▸ **Problem statement**: Return all lines of the data in which the string "agent" occurs.

▸ **Data**:
/---

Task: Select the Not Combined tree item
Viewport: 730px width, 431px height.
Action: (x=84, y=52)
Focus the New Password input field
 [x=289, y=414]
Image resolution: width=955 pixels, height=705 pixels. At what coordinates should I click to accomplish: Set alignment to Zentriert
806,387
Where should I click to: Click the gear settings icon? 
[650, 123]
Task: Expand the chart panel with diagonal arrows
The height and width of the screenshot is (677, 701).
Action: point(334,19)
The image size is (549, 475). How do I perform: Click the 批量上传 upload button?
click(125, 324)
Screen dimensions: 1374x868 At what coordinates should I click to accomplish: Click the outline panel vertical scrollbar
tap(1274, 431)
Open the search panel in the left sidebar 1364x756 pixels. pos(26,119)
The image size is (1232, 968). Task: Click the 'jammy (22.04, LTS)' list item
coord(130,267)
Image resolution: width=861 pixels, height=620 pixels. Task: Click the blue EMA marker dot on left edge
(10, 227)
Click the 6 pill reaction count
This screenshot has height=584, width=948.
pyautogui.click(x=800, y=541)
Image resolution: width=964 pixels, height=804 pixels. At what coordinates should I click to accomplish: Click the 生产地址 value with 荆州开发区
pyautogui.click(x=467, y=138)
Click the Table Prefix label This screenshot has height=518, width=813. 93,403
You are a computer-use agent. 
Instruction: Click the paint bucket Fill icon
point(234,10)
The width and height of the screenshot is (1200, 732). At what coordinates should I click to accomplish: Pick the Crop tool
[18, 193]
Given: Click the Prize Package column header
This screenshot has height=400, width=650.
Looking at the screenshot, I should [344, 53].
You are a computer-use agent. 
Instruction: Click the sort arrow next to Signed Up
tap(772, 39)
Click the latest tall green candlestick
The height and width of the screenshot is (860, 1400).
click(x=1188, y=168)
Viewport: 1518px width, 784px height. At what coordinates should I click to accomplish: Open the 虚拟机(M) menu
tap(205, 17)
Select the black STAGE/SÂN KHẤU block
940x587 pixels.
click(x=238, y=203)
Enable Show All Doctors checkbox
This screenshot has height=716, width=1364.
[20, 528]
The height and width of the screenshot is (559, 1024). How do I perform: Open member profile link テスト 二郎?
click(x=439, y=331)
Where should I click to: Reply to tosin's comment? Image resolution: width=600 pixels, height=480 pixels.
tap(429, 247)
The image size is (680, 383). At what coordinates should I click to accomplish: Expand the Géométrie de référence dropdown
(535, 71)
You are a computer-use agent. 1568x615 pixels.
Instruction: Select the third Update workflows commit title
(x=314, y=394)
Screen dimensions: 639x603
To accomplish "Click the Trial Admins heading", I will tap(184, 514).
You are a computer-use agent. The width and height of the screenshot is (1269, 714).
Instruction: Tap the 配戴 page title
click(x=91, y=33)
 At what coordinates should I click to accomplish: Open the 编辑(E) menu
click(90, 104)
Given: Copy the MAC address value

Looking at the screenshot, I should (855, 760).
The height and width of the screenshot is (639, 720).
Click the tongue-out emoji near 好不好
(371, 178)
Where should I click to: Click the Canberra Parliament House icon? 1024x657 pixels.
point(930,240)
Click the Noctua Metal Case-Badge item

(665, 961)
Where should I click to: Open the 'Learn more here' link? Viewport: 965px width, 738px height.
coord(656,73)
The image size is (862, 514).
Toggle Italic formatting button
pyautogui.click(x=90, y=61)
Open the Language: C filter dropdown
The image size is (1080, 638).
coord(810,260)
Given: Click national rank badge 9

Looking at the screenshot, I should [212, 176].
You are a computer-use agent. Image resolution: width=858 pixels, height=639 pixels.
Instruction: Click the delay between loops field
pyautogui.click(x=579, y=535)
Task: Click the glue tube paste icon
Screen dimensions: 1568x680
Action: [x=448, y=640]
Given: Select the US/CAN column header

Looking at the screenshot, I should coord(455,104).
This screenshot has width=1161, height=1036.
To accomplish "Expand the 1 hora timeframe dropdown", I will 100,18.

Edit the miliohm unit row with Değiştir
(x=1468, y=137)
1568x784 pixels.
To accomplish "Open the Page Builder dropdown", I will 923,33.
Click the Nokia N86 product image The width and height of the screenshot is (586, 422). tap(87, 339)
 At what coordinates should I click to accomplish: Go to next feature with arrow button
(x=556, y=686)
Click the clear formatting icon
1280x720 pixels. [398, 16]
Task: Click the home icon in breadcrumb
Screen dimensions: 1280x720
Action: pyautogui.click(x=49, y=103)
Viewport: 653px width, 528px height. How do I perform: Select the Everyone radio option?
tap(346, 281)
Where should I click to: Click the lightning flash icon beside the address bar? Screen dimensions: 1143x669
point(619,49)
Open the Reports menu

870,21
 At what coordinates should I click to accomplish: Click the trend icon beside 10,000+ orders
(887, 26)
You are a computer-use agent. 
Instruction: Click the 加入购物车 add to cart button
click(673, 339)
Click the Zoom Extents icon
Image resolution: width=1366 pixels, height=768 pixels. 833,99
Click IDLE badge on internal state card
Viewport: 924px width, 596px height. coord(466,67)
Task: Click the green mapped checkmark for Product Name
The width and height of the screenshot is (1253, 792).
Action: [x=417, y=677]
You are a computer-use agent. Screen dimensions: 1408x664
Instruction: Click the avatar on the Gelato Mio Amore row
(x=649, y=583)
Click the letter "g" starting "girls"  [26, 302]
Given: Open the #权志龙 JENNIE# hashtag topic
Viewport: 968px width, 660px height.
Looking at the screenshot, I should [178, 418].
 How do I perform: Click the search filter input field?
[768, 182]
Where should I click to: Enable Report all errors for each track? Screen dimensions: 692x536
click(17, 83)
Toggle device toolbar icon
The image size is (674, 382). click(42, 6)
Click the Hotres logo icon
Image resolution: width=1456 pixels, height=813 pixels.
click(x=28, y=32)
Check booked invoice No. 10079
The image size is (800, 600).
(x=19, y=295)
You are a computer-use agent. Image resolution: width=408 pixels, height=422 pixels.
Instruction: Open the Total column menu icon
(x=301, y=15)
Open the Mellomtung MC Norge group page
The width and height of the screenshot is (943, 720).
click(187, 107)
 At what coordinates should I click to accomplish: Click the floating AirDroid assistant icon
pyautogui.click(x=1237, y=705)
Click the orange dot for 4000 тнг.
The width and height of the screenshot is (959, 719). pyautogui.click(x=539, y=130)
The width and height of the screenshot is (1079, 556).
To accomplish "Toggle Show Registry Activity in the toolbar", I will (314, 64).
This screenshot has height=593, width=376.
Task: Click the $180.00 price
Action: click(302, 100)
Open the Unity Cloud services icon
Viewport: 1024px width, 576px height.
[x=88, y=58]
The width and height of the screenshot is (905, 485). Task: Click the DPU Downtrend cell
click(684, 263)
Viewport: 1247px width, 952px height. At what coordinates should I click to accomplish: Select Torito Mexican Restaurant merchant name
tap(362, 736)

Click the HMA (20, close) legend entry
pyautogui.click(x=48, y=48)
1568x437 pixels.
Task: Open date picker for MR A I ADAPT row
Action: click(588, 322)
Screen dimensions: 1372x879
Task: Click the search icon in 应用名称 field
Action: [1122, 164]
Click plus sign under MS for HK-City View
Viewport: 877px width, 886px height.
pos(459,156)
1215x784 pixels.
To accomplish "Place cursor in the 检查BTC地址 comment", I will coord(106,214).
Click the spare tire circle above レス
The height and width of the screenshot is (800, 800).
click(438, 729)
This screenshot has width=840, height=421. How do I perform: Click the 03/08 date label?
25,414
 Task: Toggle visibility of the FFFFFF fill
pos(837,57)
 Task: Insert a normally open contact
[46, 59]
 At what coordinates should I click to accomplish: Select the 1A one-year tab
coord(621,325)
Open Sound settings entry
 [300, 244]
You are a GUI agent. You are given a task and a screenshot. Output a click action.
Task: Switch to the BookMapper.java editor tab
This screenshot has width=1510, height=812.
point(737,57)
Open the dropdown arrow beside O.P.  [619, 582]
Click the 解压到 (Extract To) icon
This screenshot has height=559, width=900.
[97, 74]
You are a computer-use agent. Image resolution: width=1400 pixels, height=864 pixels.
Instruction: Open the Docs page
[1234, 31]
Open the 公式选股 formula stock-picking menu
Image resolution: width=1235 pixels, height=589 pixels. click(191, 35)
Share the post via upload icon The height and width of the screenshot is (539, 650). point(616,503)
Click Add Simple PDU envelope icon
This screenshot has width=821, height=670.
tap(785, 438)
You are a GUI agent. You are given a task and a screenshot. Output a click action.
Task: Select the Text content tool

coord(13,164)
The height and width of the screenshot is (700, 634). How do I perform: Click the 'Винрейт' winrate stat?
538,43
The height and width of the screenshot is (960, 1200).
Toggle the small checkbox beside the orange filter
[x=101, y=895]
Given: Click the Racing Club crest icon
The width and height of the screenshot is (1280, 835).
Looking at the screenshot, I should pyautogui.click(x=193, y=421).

\---

▸ **Exercise output**:
You are a computer-use agent. 
You are a computer-use agent. 
You are a computer-use agent. 1568x615 pixels.
You are a computer-use agent. The width and height of the screenshot is (1269, 714).
You are a computer-use agent. Image resolution: width=858 pixels, height=639 pixels.
You are a computer-use agent. 
You are a computer-use agent. Screen dimensions: 1408x664
You are a computer-use agent. Image resolution: width=408 pixels, height=422 pixels.
You are a GUI agent. You are given a task and a screenshot. Output a click action.
You are a computer-use agent. Image resolution: width=1400 pixels, height=864 pixels.
You are a GUI agent. You are given a task and a screenshot. Output a click action.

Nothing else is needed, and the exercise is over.